Saved data entries
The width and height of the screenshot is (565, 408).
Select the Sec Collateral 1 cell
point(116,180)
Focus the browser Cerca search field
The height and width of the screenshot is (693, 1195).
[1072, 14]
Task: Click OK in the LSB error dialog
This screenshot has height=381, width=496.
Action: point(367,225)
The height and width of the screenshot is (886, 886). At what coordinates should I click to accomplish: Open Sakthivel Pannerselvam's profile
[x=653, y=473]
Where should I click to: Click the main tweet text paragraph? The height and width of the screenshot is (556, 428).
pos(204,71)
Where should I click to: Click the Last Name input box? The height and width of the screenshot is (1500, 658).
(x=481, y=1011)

--

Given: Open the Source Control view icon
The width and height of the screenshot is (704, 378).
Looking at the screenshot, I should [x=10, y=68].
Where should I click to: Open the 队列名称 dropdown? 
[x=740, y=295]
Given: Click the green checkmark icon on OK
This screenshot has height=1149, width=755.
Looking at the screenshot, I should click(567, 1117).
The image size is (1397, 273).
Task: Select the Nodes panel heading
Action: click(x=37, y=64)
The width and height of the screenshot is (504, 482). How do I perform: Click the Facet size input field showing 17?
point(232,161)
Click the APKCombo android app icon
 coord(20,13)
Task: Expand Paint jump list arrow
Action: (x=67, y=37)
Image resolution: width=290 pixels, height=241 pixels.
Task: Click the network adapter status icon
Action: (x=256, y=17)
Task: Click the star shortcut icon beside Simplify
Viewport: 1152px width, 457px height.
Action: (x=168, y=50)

-- PROBLEM STATEMENT --
Please copy every line of the data that carries the string "Given".

-- WRITTEN SOLUTION --
Given: Open the Source Control view icon
Given: Click the green checkmark icon on OK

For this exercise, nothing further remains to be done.